Mi culo se arrastraba, pero mi mente ya se encontraba en el Hotel Bayview.
CAPÍTULO 35
Emprendí el regreso a Nueva York por la autopista de Nueva Jersey, que tiene muy buenas vistas si cierras los ojos y piensas en cualquier otro lugar.
Viajaba con un ligero exceso de velocidad, aunque no había ninguna urgencia especial en comprobar una pista en un caso que estaba cerrado desde hacía cinco años; la urgencia estaba relacionada con la Oficina de Responsabilidad Profesional del FBI, que suponía que no se había olvidado de mí durante mi ausencia, y que, sin duda, tenía perfectamente controlado mi regreso del extranjero. Si estaban preguntándose dónde estaba John Corey esta noche, tendrían que preguntármelo mañana.
Busqué en la radio una emisora de noticias y escuché las últimas. Parecía ser un día aburrido. De hecho, había sido un verano realmente tranquilo en el frente terrorista, y no había ningún indicio de que nuestros amigos islámicos estuviesen cociendo algo. En mi segunda carrera, sin embargo, el hecho de que no hubiera noticias no significaba necesariamente una buena noticia, según mis colegas en Yemen, quienes no consideraban que esa calma pasajera fuese una buena señal.
Concentré mi mente en preocupaciones más inmediatas y pensé en la conversación que había mantenido con Roxanne Scarangello. Me di cuenta de que la entrevista podría haber salido de cualquier otra manera, que es como suele ocurrir con las entrevistas a testigos; una palabra aquí, un comentario ocasional allá, la pregunta correcta, la respuesta equivocada, etcétera.
Después de veinte años de hacer este trabajo, acabas por desarrollar un verdadero sexto sentido. Por lo tanto, ese asunto de la biblioteca que prestaba libros y cintas de vídeo no había sido un golpe de suerte; era John Corey mostrándose tenaz, brillante, perceptivo, inteligente, encantador y motivado. Sobre todo motivado.
Quiero decir, no me pagaban por hacer esto, de modo que necesitaba alguna clase de recompensa no monetaria. Básicamente, quería meterle esto por el culo a Koenig tan profundamente que se le cayera hasta la gomina que llevaba en el pelo. A Liam Griffith también. Y, por un momento, deseé que Ted Nash estuviese vivo para poder metérselo también a él por el culo, ya puestos.
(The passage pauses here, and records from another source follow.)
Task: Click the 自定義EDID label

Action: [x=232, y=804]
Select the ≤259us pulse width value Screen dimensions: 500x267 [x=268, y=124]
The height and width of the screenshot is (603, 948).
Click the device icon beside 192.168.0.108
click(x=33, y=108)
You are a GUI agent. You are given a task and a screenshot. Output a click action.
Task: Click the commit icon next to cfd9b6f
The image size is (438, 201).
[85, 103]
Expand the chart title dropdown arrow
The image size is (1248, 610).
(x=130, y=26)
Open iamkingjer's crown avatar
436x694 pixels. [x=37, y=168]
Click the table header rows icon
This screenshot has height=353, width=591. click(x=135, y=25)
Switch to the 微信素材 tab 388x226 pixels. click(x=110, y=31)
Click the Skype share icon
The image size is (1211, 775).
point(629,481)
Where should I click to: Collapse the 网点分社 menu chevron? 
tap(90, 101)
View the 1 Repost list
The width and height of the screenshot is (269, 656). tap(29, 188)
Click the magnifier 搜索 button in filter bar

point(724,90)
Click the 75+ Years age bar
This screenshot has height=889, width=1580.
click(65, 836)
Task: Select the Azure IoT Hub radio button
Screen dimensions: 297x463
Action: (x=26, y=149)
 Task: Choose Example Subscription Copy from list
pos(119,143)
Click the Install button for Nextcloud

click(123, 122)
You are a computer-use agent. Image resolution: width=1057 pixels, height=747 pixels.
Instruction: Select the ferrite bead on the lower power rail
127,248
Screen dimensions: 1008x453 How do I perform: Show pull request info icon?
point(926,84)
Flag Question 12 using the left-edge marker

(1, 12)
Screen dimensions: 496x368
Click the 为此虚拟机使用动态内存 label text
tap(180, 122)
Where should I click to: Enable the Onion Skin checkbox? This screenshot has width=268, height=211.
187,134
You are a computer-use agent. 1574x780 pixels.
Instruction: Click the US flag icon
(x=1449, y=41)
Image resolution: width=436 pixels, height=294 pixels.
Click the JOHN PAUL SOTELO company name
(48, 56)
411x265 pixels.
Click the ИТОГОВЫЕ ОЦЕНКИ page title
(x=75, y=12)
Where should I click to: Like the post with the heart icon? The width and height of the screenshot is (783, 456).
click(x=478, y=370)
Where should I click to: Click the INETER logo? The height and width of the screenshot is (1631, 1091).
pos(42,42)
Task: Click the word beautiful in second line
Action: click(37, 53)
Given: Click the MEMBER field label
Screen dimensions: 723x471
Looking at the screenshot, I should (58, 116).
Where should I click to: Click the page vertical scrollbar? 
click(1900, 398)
El reloj del salpicadero señalaba las 21.10 y me pregunté qué hora sería en Dar es Salaam. La misma que en Yemen, en realidad, o sea, las primeras horas de la mañana. Imaginé a mi ángel dormida en la habitación de un hotel de tres estrellas que daba al océano Índico. En una ocasión me había enviado un correo electrónico donde decía: «Esto es tan hermoso, John, me gustaría que estuvieses conmigo.» Como si el viaje a Yemen hubiese sido idea mía.
Comprendí que la echaba de menos más de lo que había imaginado. Estaba sinceramente feliz de que la hubiesen enviado a un lugar decente, y no a Yemen, un sitio que, si no lo he mencionado antes, da asco.
Sí, había momentos duros en los que deseaba que ella estuviera en Yemen y yo en las Bahamas, pero sólo eran momentos pasajeros, seguidos de pensamientos amorosos sobre nuestro reencuentro. El encuentro en París había quedado descartado, en parte debido a las diferentes fechas de nuestros respectivos regresos al hogar, pero fundamentalmente porque yo estaba obsesionado con el vuelo 800 de la TWA.